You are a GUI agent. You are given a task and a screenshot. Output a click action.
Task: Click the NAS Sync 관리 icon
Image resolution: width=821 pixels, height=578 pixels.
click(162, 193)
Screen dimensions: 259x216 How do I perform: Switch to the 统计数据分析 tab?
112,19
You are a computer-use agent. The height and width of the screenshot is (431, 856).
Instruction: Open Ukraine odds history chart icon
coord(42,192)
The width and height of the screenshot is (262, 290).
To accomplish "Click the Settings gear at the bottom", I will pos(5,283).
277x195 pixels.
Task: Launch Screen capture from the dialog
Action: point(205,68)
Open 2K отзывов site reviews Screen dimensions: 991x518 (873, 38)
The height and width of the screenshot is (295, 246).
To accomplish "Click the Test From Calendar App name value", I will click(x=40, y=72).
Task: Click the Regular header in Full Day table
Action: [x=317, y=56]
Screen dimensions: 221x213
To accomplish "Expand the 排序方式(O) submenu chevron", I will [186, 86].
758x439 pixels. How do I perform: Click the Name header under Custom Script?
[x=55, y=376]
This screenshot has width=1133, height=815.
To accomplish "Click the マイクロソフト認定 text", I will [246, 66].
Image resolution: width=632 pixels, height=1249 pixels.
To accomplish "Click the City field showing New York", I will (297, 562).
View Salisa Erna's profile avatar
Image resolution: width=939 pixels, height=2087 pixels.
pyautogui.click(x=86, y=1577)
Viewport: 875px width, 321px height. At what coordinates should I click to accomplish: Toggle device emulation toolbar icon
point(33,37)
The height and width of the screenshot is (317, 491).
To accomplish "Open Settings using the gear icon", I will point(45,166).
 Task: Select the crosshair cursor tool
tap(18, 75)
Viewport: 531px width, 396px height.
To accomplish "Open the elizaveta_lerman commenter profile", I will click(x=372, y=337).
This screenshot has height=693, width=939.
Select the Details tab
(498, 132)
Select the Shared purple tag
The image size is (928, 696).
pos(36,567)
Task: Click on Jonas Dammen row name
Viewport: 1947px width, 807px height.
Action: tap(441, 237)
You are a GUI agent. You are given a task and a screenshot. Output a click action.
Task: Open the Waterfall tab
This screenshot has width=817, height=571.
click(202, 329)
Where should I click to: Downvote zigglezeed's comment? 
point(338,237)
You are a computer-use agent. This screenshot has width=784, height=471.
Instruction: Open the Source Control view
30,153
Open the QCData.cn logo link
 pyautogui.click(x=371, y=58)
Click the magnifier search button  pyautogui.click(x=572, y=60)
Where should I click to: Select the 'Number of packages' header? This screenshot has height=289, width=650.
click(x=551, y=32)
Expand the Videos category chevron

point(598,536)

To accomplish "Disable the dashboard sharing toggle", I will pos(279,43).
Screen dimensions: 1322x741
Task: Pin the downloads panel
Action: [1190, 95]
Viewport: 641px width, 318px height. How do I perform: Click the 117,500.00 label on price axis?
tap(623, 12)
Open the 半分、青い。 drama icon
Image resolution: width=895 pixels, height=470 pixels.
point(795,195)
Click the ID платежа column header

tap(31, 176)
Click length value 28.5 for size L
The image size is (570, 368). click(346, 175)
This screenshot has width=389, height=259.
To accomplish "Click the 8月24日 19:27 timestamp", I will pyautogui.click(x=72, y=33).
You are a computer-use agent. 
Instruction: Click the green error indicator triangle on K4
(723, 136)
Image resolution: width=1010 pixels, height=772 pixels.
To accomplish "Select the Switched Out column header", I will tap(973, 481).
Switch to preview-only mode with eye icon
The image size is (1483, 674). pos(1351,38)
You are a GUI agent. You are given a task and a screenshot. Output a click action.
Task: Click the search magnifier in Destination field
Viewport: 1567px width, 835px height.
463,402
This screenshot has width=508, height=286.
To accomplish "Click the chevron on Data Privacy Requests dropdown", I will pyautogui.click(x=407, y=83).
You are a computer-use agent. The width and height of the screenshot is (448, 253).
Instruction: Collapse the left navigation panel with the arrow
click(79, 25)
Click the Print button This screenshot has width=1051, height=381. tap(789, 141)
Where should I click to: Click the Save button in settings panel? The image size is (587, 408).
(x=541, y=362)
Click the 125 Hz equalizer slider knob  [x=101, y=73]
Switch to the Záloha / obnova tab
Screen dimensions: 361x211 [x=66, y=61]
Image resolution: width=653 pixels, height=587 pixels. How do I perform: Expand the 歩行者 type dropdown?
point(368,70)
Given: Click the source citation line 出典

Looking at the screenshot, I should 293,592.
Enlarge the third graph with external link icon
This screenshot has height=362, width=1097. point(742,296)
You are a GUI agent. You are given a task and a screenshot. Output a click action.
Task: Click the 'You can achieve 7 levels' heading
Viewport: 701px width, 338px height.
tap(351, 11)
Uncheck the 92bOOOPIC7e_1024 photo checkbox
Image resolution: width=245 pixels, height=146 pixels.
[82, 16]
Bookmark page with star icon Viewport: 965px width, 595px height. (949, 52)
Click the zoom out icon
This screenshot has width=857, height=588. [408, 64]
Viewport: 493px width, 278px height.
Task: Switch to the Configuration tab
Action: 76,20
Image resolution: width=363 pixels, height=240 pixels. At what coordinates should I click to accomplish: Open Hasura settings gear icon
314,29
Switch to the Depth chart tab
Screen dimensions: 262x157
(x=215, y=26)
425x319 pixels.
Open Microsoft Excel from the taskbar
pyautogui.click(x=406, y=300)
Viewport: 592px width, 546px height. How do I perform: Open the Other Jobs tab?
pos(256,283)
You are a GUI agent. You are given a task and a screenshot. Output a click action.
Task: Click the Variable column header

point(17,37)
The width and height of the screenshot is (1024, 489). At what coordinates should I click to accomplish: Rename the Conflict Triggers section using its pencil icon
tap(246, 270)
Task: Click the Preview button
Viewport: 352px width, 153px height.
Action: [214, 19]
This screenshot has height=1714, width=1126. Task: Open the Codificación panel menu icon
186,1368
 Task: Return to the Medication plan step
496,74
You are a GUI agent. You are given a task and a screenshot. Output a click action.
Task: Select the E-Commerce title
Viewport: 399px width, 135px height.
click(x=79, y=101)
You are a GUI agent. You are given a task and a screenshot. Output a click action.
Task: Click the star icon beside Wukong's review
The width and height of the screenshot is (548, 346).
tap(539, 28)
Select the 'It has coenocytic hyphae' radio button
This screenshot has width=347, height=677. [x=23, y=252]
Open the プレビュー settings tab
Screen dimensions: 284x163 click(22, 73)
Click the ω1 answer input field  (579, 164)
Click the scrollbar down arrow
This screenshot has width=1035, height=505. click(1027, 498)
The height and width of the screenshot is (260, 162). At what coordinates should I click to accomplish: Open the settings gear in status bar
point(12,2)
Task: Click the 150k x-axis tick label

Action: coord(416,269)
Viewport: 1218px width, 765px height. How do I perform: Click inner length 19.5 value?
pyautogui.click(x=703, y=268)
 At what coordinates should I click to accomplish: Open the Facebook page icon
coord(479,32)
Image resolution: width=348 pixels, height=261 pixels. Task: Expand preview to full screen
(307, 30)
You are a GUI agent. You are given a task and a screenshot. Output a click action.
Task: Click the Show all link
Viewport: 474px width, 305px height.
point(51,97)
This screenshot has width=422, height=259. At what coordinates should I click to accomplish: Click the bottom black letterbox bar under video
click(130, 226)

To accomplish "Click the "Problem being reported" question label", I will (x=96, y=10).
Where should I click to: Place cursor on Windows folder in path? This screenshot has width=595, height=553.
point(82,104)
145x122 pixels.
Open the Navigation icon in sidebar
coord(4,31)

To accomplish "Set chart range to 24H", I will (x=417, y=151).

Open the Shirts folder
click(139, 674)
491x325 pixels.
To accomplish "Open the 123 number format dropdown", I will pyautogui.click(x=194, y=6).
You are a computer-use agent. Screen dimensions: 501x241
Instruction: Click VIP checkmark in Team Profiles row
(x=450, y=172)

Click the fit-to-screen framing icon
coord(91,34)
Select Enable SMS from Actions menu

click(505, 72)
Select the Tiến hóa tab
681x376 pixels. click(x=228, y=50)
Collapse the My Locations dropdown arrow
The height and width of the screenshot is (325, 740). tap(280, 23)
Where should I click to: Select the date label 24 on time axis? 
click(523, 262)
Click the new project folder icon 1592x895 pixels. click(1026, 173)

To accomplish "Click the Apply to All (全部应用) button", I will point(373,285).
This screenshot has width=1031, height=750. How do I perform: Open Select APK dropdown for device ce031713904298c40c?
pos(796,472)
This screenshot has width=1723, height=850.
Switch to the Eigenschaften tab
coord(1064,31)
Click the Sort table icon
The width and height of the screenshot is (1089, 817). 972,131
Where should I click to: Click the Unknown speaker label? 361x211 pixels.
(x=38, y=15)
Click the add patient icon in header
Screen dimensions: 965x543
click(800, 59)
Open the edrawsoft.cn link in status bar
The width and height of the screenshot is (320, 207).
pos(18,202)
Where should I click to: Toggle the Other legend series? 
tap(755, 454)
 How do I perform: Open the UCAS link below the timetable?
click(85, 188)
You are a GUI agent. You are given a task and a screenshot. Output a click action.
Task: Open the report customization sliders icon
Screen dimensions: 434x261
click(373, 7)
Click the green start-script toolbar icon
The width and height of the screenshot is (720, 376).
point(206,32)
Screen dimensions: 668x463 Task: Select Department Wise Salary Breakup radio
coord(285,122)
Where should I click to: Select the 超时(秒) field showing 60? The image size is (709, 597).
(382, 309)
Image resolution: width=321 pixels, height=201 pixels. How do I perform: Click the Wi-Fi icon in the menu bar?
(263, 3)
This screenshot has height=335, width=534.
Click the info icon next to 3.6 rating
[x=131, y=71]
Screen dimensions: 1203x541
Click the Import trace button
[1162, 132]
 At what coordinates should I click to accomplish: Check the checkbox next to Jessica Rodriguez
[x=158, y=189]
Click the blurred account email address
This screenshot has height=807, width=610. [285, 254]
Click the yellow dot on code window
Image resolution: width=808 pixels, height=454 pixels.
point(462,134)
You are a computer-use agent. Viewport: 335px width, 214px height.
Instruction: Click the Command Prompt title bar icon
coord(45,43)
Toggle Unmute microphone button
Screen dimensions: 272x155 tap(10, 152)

◆ ◆ ◆ ◆ ◆

WHAT YOU NEED TO DO
Filter the entries down to the lines holding the string "computer". Copy each of those lines.

ANSWER SECTION
You are a computer-use agent. The height and width of the screenshot is (431, 856).
You are a computer-use agent. This screenshot has width=784, height=471.
You are a computer-use agent. 
You are a computer-use agent. The width and height of the screenshot is (448, 253).
You are a computer-use agent. Screen dimensions: 501x241
You are a computer-use agent. Viewport: 335px width, 214px height.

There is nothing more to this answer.